#### Task goal
Please arrange the stretch of records from the line containing "Where should I" through the line containing "706x1568 pixels." as a JSON list of strings, one string per line with blank lines omitted. Leave the pictures out of the answer.

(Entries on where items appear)
▬▬▬▬▬▬▬▬▬▬
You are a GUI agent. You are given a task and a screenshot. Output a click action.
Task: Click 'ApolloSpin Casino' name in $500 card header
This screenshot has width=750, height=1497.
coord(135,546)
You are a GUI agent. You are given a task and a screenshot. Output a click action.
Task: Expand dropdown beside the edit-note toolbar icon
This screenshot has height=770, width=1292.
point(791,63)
▬▬▬▬▬▬▬▬▬▬
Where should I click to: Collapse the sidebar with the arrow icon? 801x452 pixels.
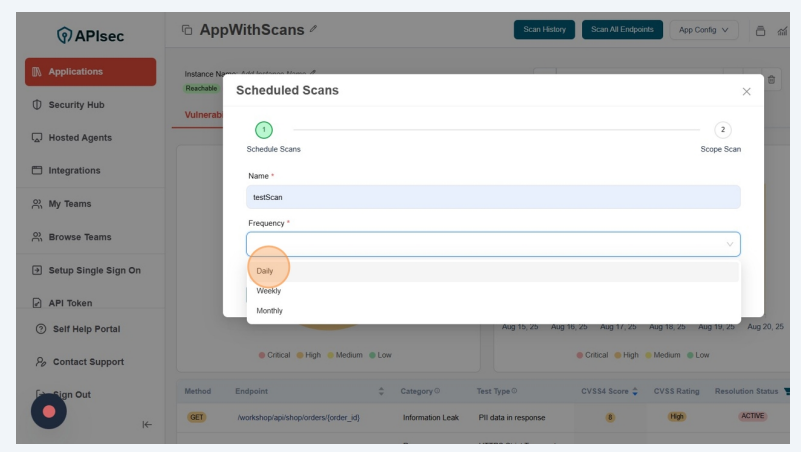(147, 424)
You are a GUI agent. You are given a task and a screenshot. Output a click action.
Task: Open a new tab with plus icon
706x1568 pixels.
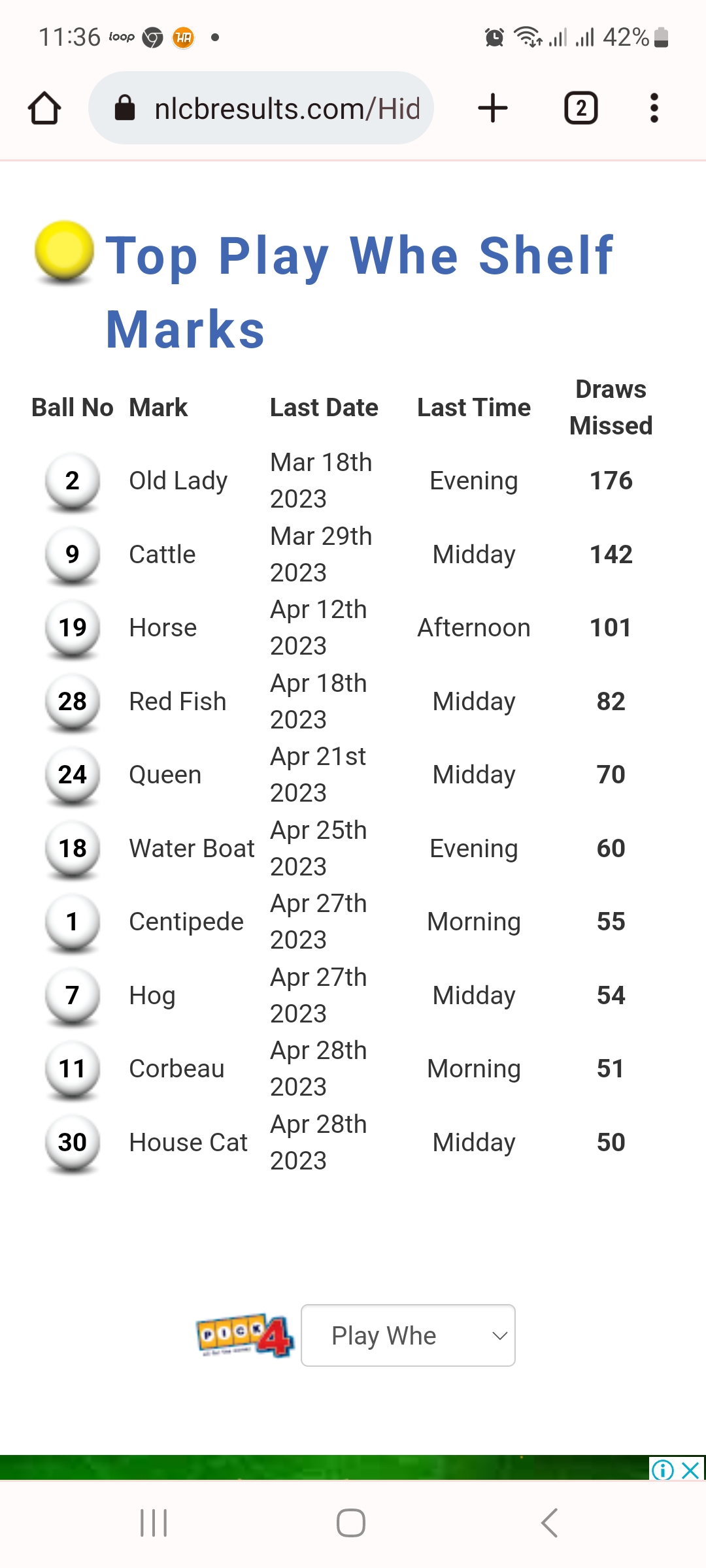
▬▬▬▬▬▬▬▬▬▬
#### Correct response
[
  "Where should I click to: Collapse the sidebar with the arrow icon? 801x452 pixels.",
  "(147, 424)",
  "You are a GUI agent. You are given a task and a screenshot. Output a click action.",
  "Task: Open a new tab with plus icon",
  "706x1568 pixels."
]